Friday, August 9, 2013: Galaxy Messier 94 (also known as NGC 4736) appeared historically to possess two quite different rings: a brilliant, compact band around the galaxy's core, and a faint, broad swath of stars outside its main disk. Astronomers recently discovered that the outer ring, seen here in a deep blue glow of starlight, might actually be an optical illusion. A new, more complete picture of Messier 94 indicates that two separate spiral arms, from our perspective, take on the appearance of a single, unbroken ring.
— Tom Chao
Watch the Sun
Monday, August 12, 2013: The SWAP instrument on board ESA's Proba-2 spacecraft saw the sun on July 30, 2013. SWAP stands for “Sun Watcher using Active Pixel System detector and Image Processing.” The instrument is a small telescope capturing the solar corona at wavelengths corresponding to temperatures of about a million degrees (around 17.1 nanometers). [Get our wallpaper of this image.]
— Tom Chao
Two of a Kind
Tuesday, August 13, 2013: Galaxies NGC 799 (below) and NGC 800 (above) lie about 300 million light-years from Earth, in the constellation of Cetus (The Whale). These objects are spiral galaxies, with long arms winding towards bright bulges at their centers. NGC 799 possesses a bar structure, extending from its central bulge, and the spiral arms wind out from the ends of the bar. The small NGC 800 claims three bright spiral arms, whilst NGC 799 only owns two relatively dim, but broad spiral arms. As with all situations when two galaxies sit close enough together, possibly these two galaxies will interact over hundreds of millions of years through gravitational disturbances. Image released August 12, 2013.
— Tom Chao
How Many Stars?
Wednesday, August 14, 2013: In this image, two spiral galaxies collide, however they lie millions of light-years away, far beyond the cloud of blue and red stars near the merging spiral.
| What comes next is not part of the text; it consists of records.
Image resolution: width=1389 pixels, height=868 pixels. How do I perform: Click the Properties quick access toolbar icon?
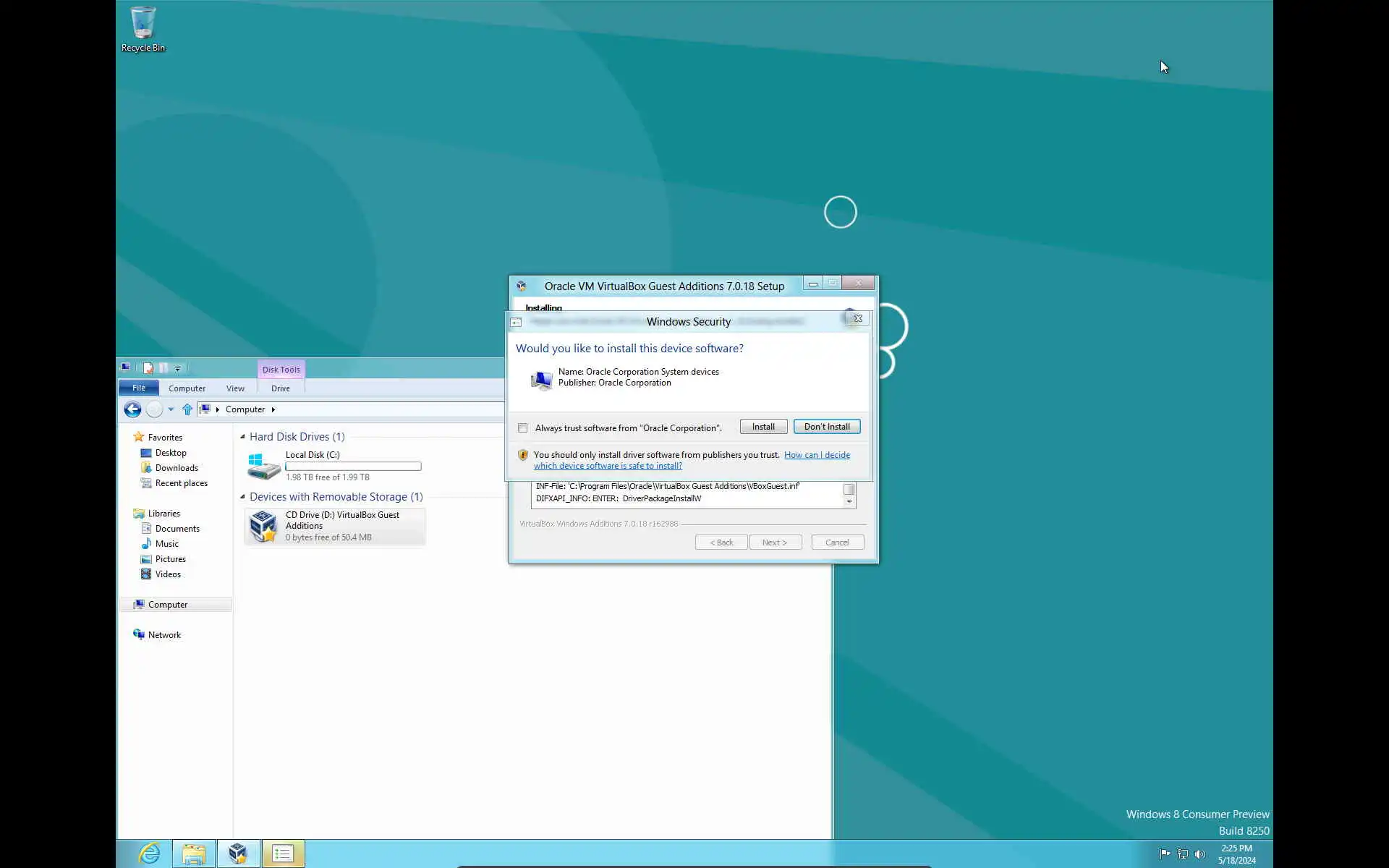point(148,368)
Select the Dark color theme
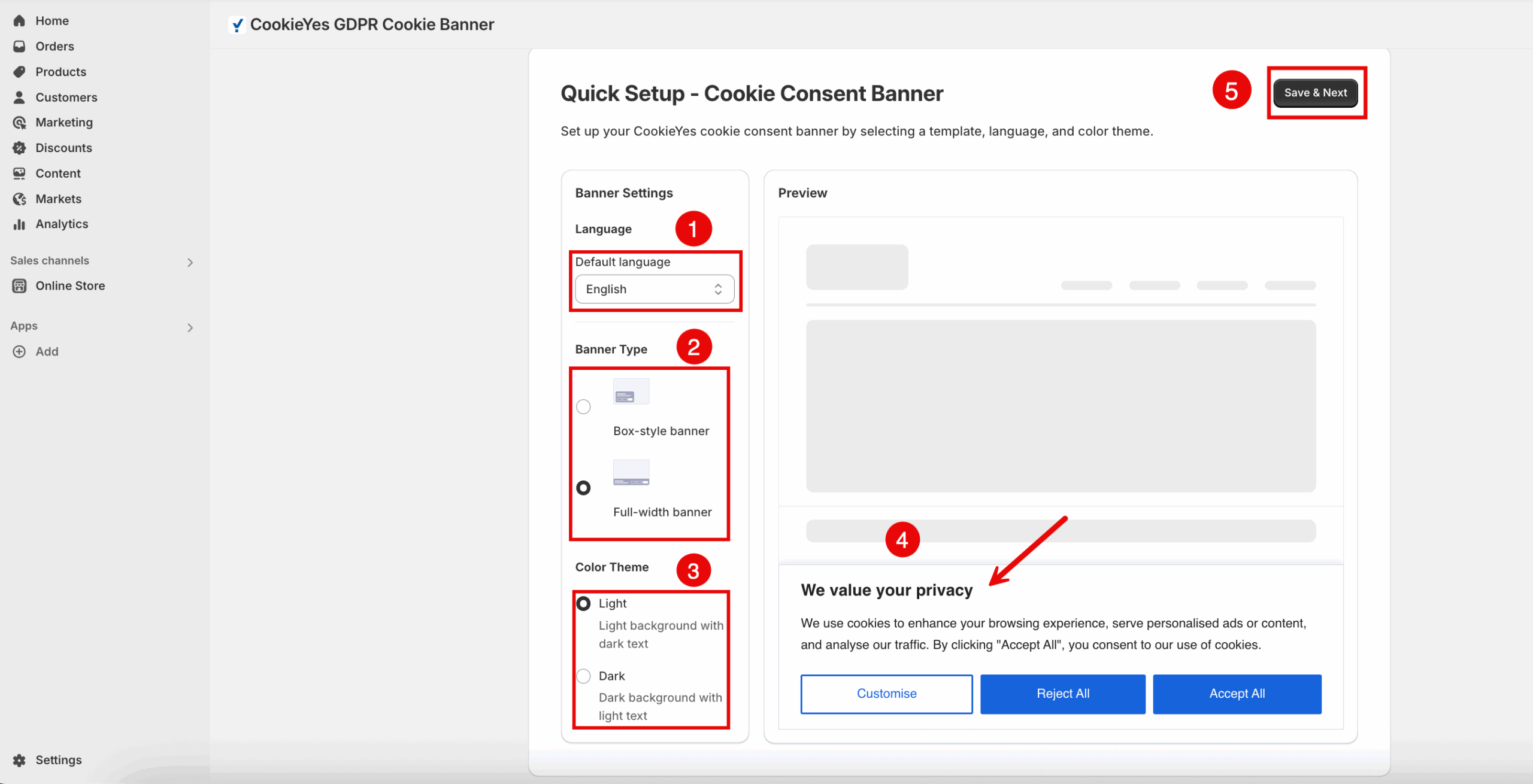The image size is (1533, 784). (583, 676)
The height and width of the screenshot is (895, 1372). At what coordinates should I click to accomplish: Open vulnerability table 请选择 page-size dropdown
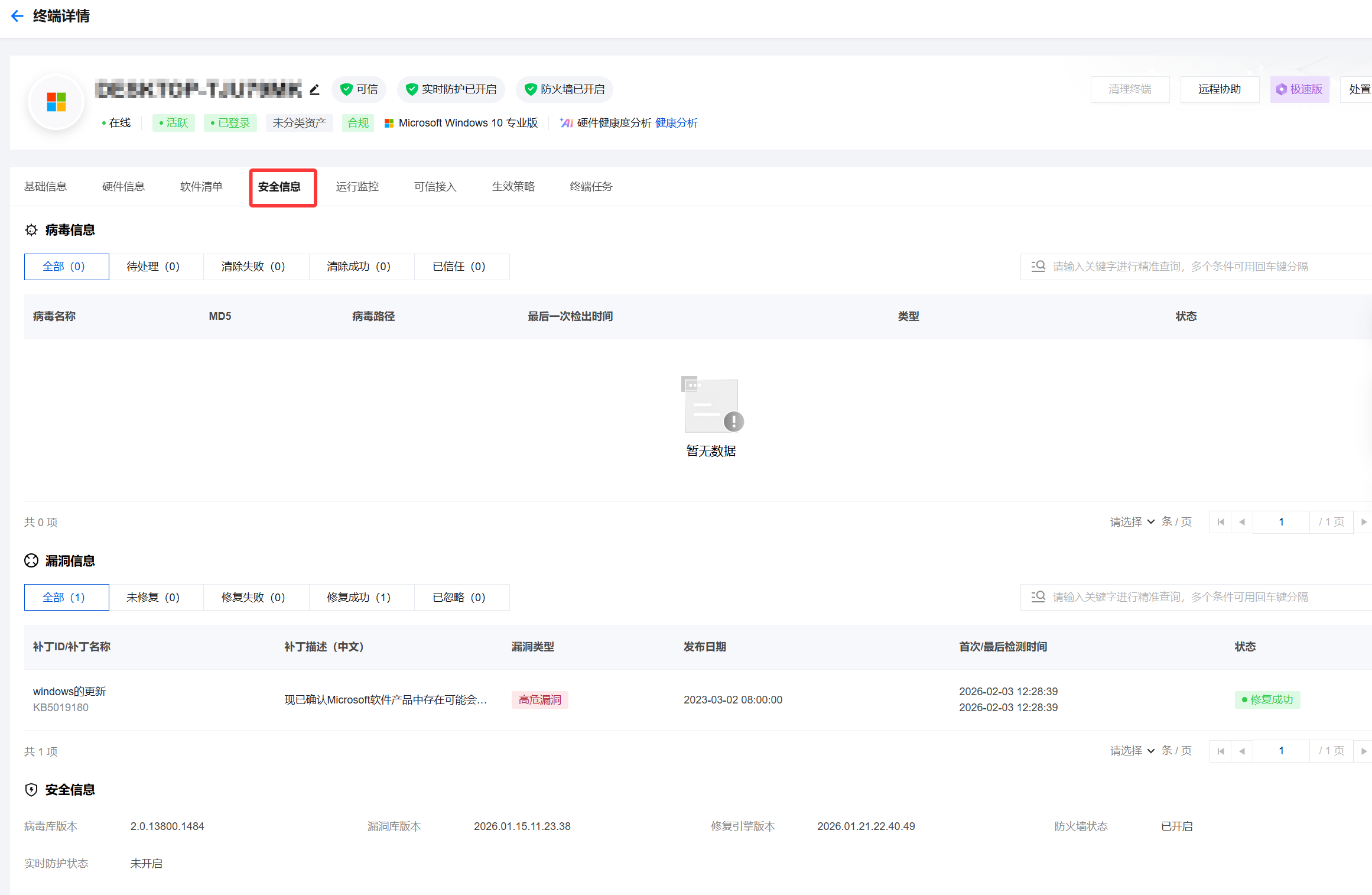tap(1132, 751)
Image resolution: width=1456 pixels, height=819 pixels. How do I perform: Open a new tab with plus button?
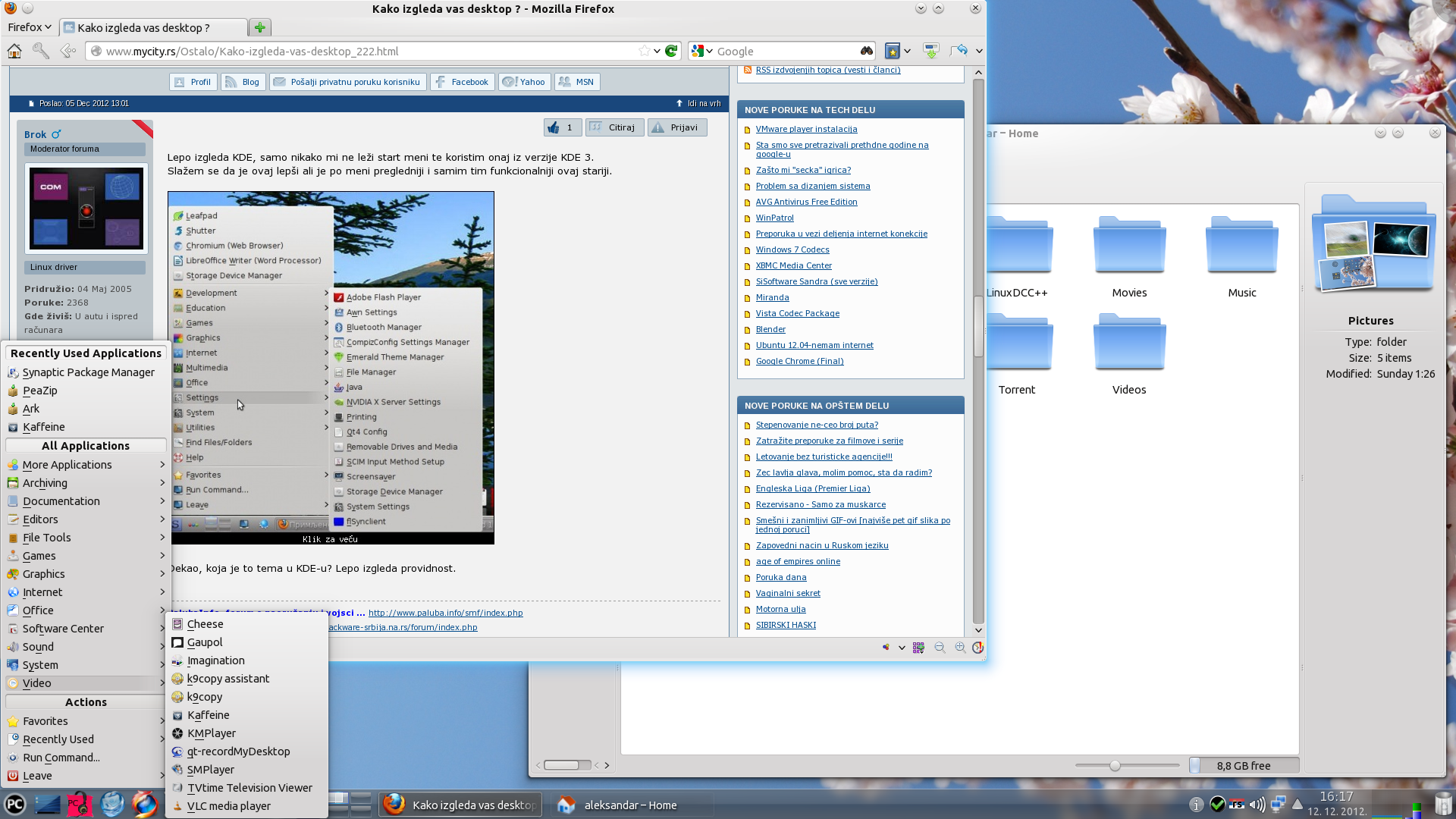coord(260,27)
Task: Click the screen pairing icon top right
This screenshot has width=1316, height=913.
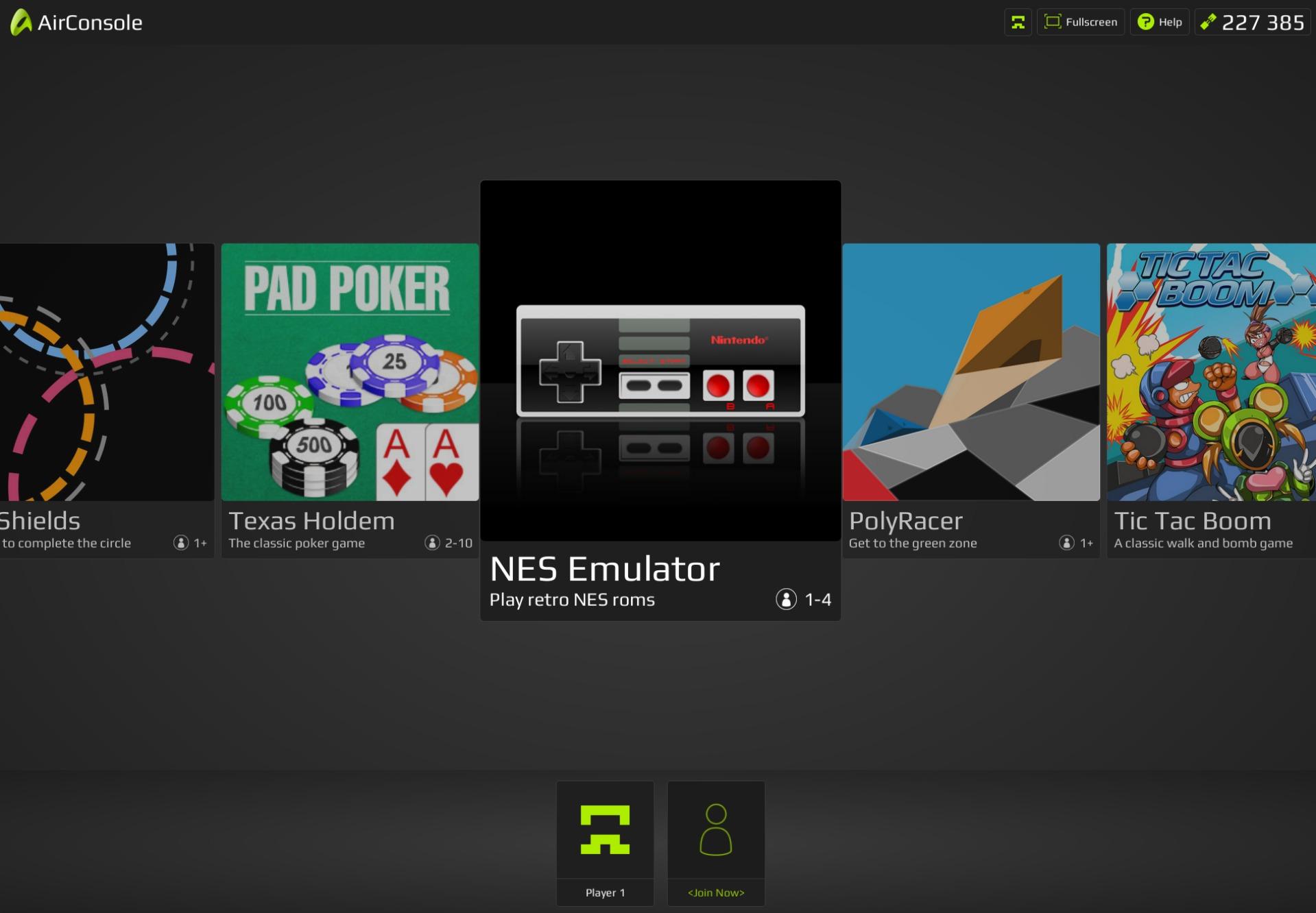Action: (1017, 21)
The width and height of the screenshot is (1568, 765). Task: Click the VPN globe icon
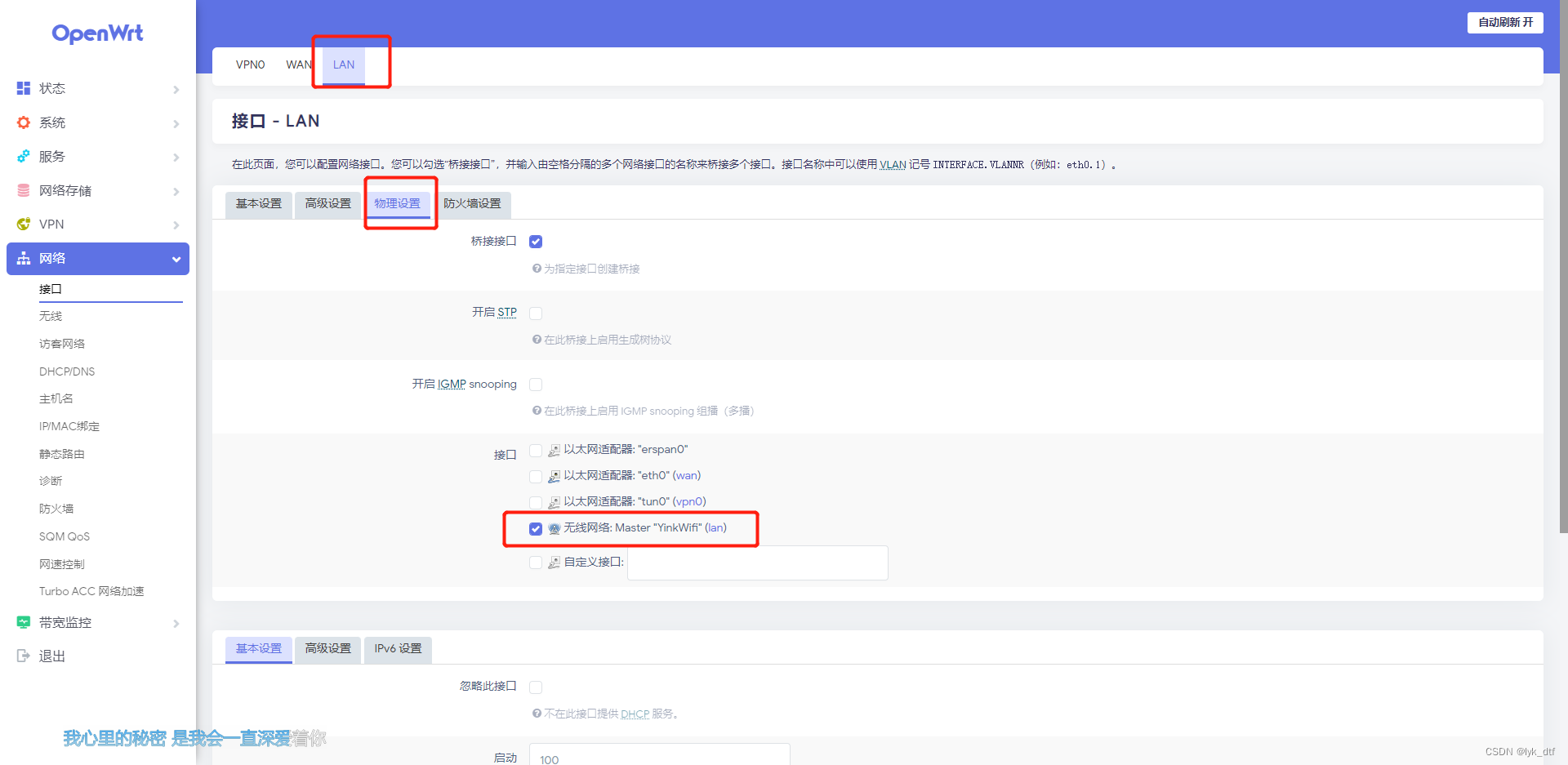23,224
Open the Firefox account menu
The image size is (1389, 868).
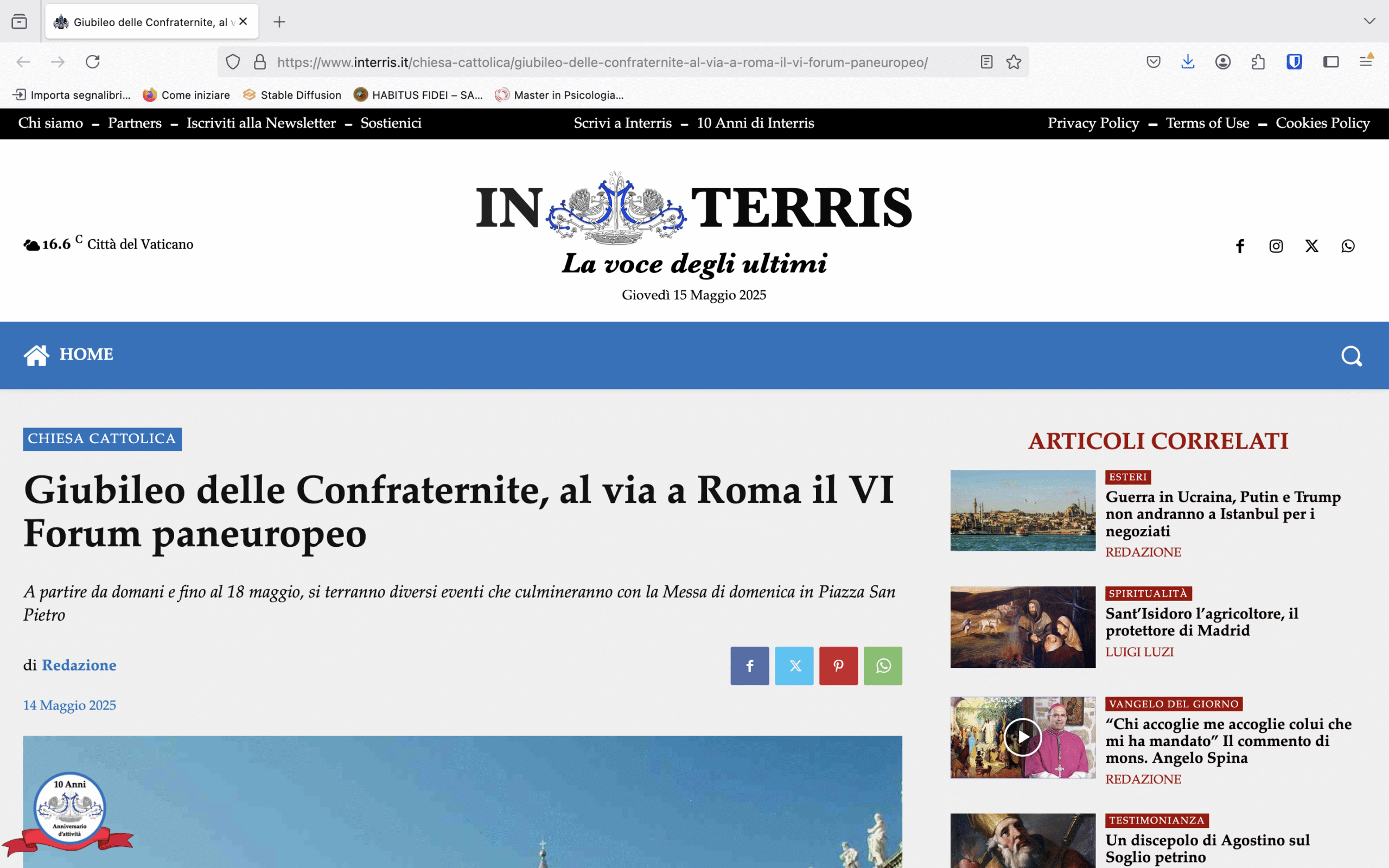(1222, 61)
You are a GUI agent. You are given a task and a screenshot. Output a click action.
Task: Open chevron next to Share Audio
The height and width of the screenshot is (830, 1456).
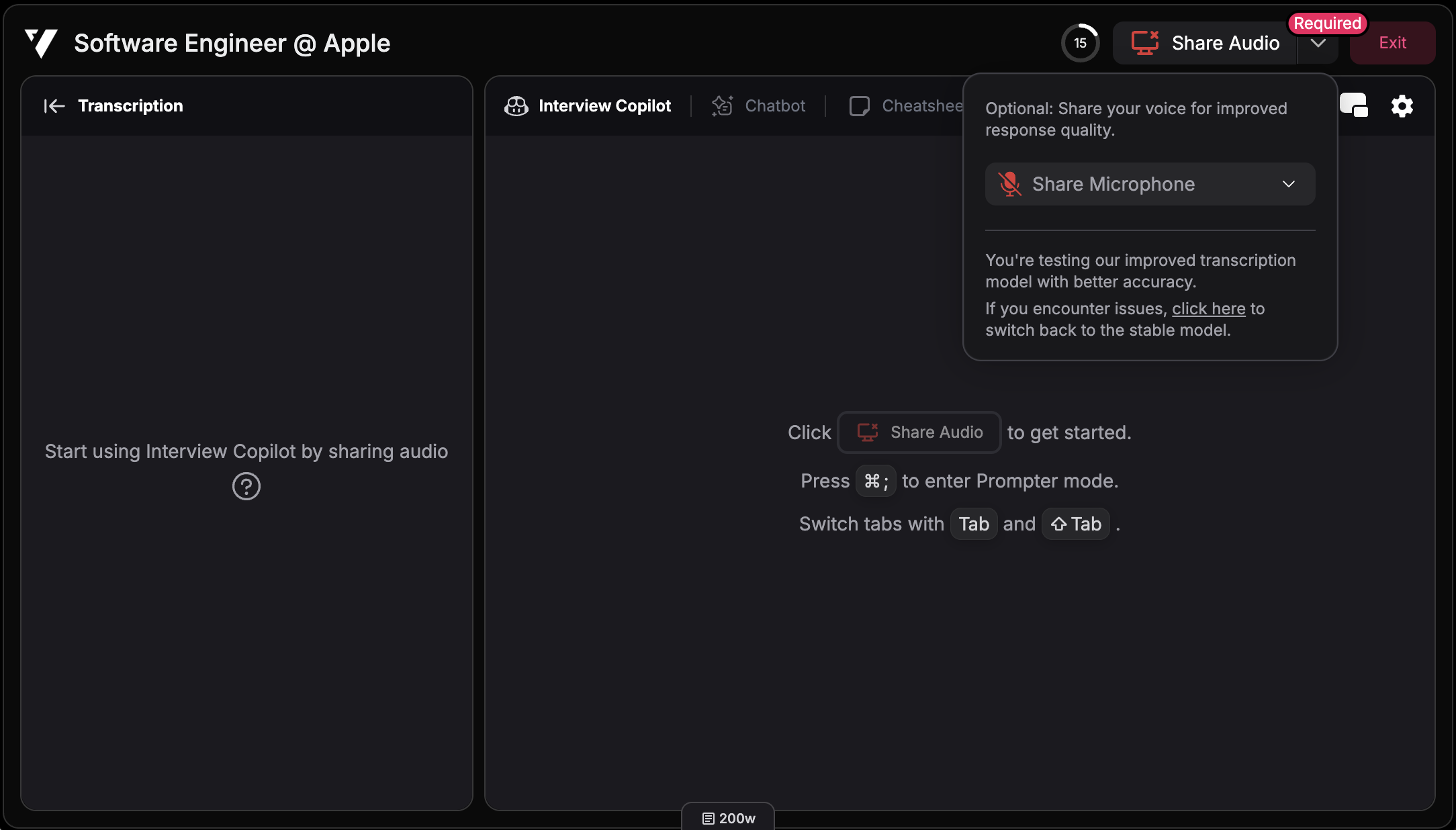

This sprinkling of stars is actually an isolated, irregular dwarf galaxy named ESO 489-056. This galaxy floats 16 million light-years from Earth in the constellation of Canis Major (The Greater Dog). It contains a few billion red and blue stars — a very small number when compared to galaxies like the Milky Way, estimated to contain around 200 to 400 billion stars, or the Andromeda Galaxy, which contains one trillion. Image released August 12, 2013.